Urs Liska <address@hidden> writes:

> I just checked a few things:
>
> 1) The order of the cars is irrelevant 2) The cars must be exact
> integers 3) If the cdr of a scale step is 0 the pair can be left out.
>
> 4) If a car is present more than once then a sharp will dominate
> regardless of the order in the list.
>
> 5) If a car is < 0 or > 6 a warning "warning: Incomplete
> keyAlterationOrder for key signature" is produced but the
> corresponding alteration is set => (9 . 1/2) will produce a sharp on
> the third step 6) I don't know how one can produce scales with more or
> less than 7 steps (but I hope this is possible with LilyPond), but I
> assume that in case the behaviour is the same except that the range
> 0..6 will be different.
>
> 7) The cdr of a step may be any number for which there's a key in
> KeySignature.glyph-name-alist. Otherwise a warning "warning: No glyph
> found for alteration: 1/8" is issued

[...]

> I think based on my above observations it would be possible to
> determine a better predicate than "unlikely to trigger with accidental
> input".
>
> A key signature mode must
>
> * be a list of number pairs * each car must be an exact integer >= 0 *
> each car must occur only once
>
> We can ignore the matching of the cdr I think because the warning is
> appropriate and points exactly to the problem.
>
> I'm not sure about the upper range. It's acceptable to ignore the
> warning but it feels going in the wrong direction (it's not that the
> definition is "incomplete", it's rather an invalid step). If it is
> possible to define scales with alternative number of steps it may be
> necessary to check that length.

I think you are overthinking this.  The purpose of predicates in
LilyPond music functions et al is to sort input according to its
intended meaning, not to establish its validity, particularly not for
complex data types.  So we have a lot of "number?" predicates where only
exact numbers of a certain type would actually be acceptable.

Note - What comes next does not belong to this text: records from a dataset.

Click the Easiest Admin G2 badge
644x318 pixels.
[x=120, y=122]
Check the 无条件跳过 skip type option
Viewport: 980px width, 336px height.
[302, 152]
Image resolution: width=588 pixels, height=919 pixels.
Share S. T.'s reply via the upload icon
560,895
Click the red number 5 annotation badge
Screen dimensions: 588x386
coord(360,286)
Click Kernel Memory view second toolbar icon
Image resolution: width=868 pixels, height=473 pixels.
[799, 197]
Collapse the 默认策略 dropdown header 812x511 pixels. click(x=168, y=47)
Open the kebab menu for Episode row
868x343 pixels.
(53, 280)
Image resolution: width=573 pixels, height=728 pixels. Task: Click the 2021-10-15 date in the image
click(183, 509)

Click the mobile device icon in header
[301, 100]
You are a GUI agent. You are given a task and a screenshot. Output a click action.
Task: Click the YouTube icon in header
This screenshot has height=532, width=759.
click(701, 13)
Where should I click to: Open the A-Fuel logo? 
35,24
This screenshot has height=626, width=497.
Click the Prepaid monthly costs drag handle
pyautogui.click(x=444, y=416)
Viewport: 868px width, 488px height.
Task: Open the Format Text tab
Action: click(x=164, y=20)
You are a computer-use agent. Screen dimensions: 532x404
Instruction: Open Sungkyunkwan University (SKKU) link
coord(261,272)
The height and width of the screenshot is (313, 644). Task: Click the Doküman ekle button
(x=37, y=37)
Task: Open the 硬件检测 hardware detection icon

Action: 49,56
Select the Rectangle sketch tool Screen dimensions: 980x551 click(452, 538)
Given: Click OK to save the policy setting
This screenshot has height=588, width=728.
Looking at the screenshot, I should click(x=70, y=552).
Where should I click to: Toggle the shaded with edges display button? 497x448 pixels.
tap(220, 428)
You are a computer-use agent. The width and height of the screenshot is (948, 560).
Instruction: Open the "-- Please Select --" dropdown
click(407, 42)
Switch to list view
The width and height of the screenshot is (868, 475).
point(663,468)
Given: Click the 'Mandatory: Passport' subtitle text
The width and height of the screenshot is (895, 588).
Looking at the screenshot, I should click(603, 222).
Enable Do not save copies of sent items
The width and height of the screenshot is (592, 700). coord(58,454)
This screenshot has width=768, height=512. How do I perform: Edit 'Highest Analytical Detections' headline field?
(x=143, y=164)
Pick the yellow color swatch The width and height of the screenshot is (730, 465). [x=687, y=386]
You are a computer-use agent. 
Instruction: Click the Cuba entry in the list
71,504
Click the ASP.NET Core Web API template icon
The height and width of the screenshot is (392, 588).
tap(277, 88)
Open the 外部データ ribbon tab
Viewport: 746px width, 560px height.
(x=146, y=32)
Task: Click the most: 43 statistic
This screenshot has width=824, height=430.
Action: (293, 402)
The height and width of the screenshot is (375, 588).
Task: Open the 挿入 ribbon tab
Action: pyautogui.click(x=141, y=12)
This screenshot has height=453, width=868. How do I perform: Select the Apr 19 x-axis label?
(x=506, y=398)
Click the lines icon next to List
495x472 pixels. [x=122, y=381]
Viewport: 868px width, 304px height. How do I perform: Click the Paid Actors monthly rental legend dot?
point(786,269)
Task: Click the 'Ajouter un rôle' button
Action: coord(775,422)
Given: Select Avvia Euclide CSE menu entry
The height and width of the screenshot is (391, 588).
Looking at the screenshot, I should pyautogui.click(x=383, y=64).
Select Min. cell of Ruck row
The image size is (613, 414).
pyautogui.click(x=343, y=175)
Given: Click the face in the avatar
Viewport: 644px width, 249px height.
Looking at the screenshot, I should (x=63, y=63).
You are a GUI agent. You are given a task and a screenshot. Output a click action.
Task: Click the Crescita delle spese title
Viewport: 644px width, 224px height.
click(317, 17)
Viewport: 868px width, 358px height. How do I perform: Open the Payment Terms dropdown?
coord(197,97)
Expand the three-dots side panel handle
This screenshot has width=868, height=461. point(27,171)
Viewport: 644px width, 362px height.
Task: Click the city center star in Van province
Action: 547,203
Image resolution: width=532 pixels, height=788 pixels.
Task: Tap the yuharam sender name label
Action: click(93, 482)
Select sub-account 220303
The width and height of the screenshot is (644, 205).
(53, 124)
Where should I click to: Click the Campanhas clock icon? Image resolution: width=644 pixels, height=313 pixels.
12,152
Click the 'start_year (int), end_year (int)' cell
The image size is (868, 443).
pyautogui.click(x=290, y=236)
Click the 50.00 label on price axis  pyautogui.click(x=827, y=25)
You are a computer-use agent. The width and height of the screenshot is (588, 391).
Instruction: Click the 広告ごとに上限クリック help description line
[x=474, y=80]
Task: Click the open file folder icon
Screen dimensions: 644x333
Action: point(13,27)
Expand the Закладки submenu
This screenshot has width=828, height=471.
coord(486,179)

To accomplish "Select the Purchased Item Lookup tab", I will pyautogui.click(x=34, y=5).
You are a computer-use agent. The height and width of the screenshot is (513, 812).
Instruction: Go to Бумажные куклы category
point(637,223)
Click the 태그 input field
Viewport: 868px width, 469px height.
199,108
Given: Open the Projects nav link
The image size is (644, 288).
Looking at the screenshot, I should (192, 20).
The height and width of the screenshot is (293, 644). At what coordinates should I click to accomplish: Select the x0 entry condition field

If you hand-construct something in Scheme that isn't valid but passes
the syntactic check, then it will likely blow up somewhere in LilyPond's
bowels.  If you hand-constructed something in Scheme, you are expected
to be able to deal with that.  We cannot really move all of the
intelligence into the parser.

So the predicate list? was good enough here (barely, though) until
unrelated changes made it possible to turn the input

    major

into a list.  Which the parser then dutifully did here.